*** Provided material ***

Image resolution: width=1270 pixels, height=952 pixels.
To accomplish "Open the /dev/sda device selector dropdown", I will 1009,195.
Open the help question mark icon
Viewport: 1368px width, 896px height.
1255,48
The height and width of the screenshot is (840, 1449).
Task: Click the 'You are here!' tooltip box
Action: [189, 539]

*** End of Provided material ***

Work task: Write out the full listing, keeping every line exactly as it is.

Answer to the problem:
Image resolution: width=1270 pixels, height=952 pixels.
To accomplish "Open the /dev/sda device selector dropdown", I will 1009,195.
Open the help question mark icon
Viewport: 1368px width, 896px height.
1255,48
The height and width of the screenshot is (840, 1449).
Task: Click the 'You are here!' tooltip box
Action: [189, 539]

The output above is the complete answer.